Every entry should be returned unchanged, with the pictures omitted.
++++++
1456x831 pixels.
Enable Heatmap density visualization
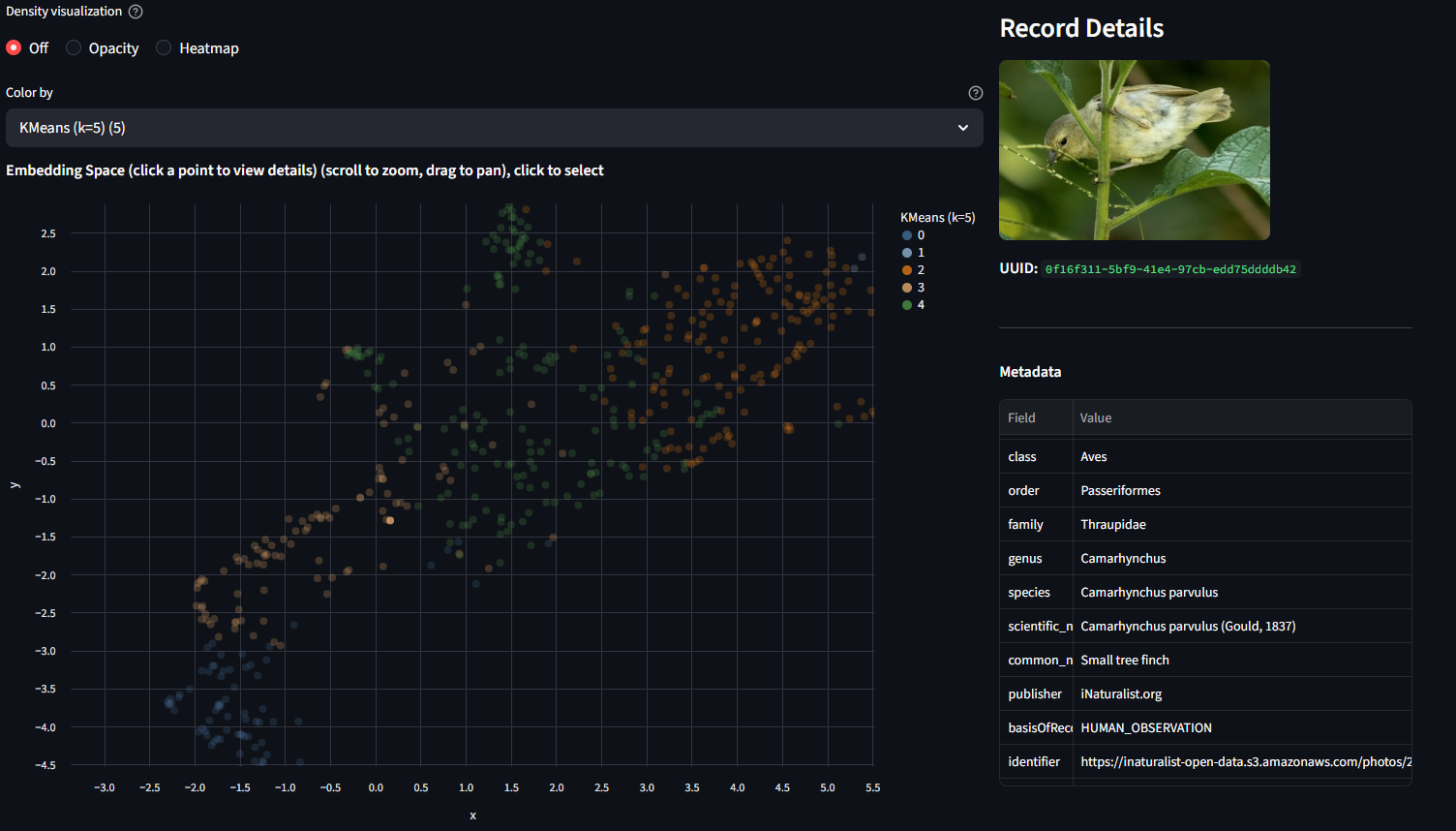point(165,47)
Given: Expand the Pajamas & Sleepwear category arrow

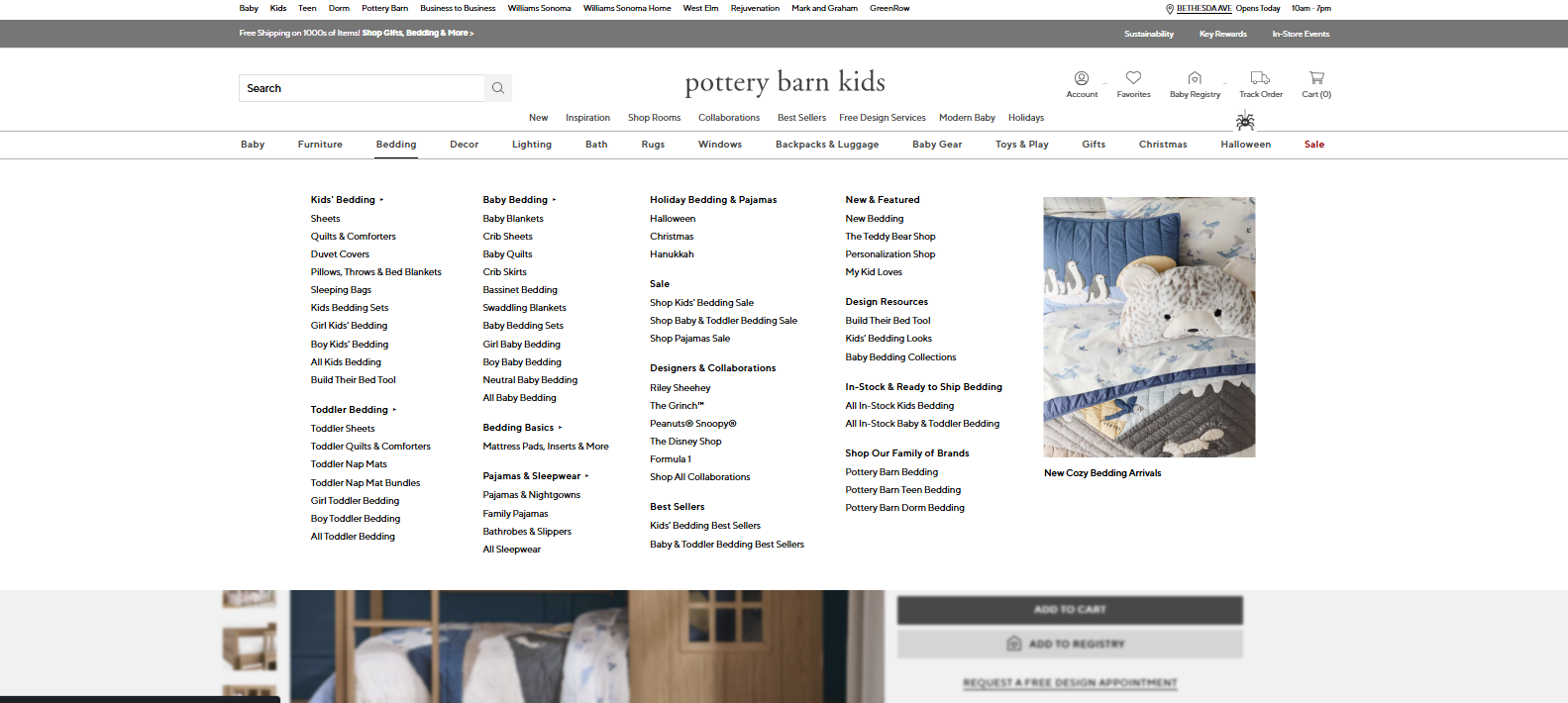Looking at the screenshot, I should (x=586, y=476).
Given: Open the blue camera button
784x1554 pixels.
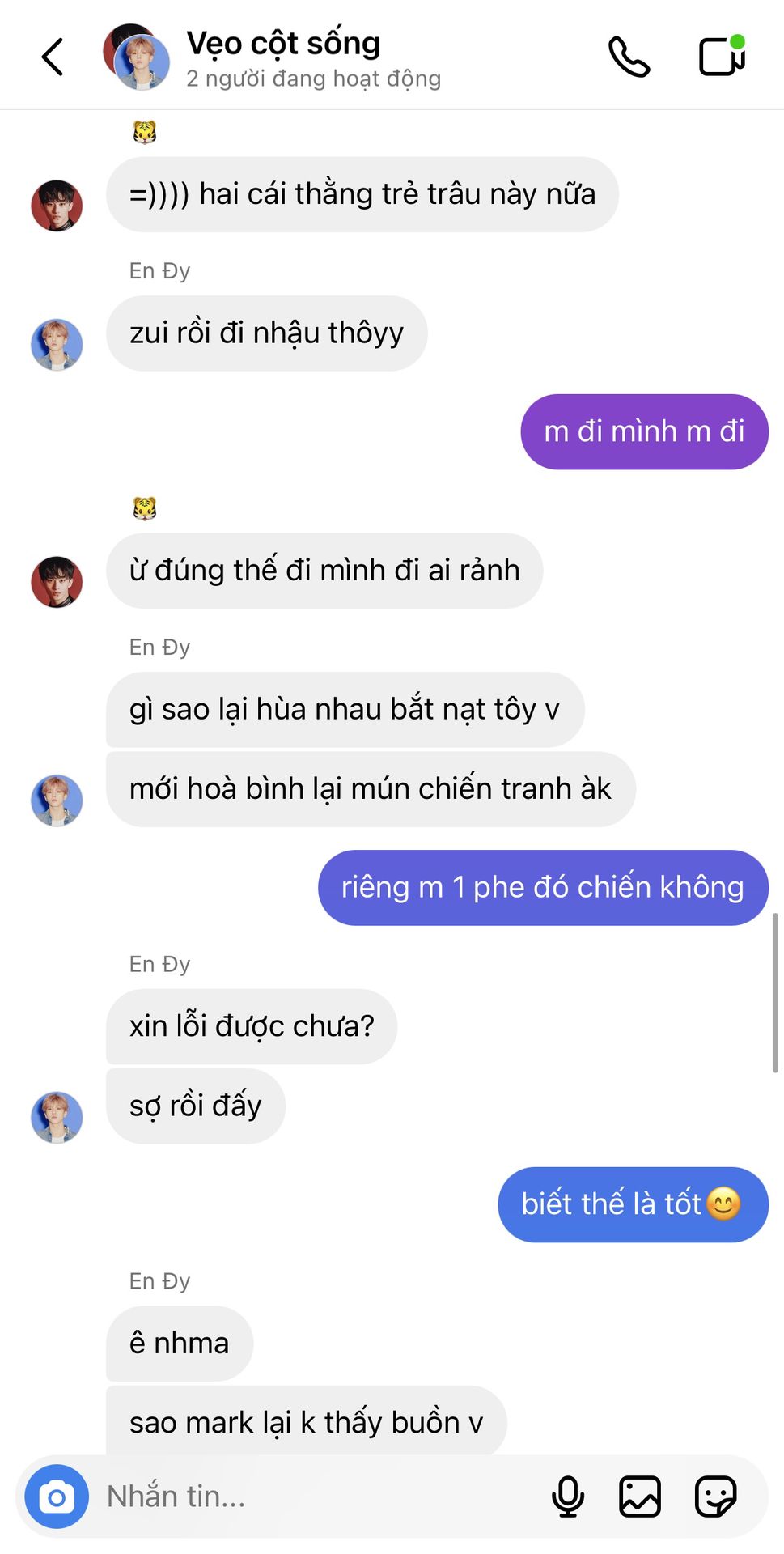Looking at the screenshot, I should tap(57, 1497).
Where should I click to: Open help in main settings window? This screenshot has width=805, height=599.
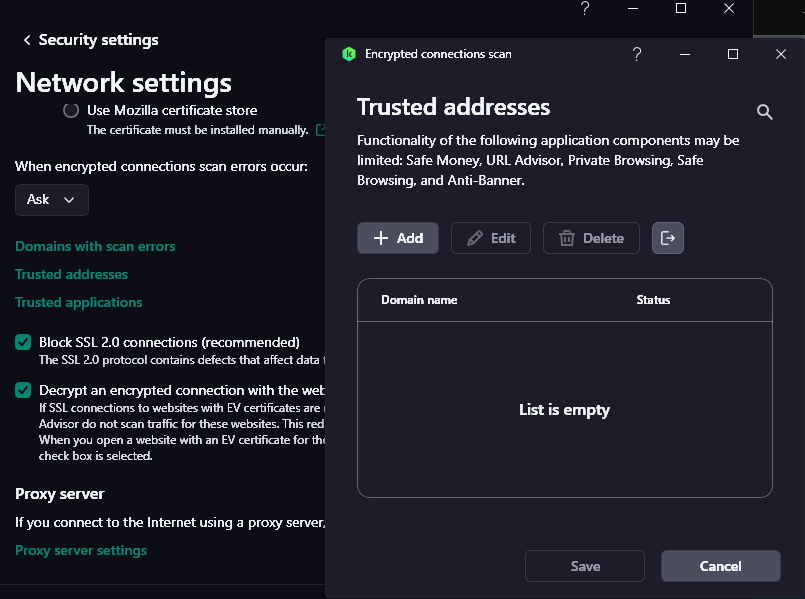[x=585, y=8]
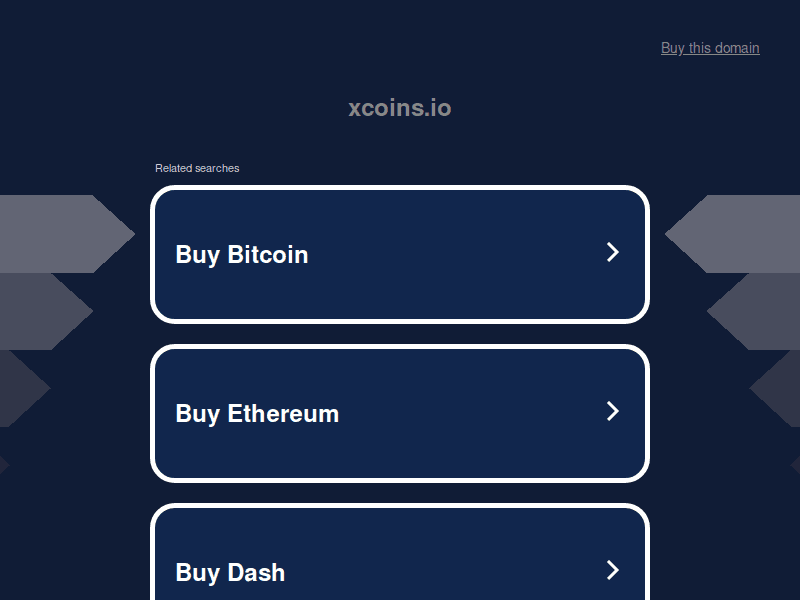The height and width of the screenshot is (600, 800).
Task: Click the decorative arrow graphic on the left edge
Action: (60, 233)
++++++
» **EXERCISE ANSWER**:
1456x831 pixels.
Enable Heatmap density visualization
point(165,47)
Given: Expand the Pajamas & Sleepwear category arrow

Looking at the screenshot, I should (x=586, y=476).
Given: Open the blue camera button
784x1554 pixels.
Looking at the screenshot, I should tap(57, 1497).
Where should I click to: Open help in main settings window? This screenshot has width=805, height=599.
[x=585, y=8]
The height and width of the screenshot is (600, 800).
Task: Click the decorative arrow graphic on the left edge
Action: (60, 233)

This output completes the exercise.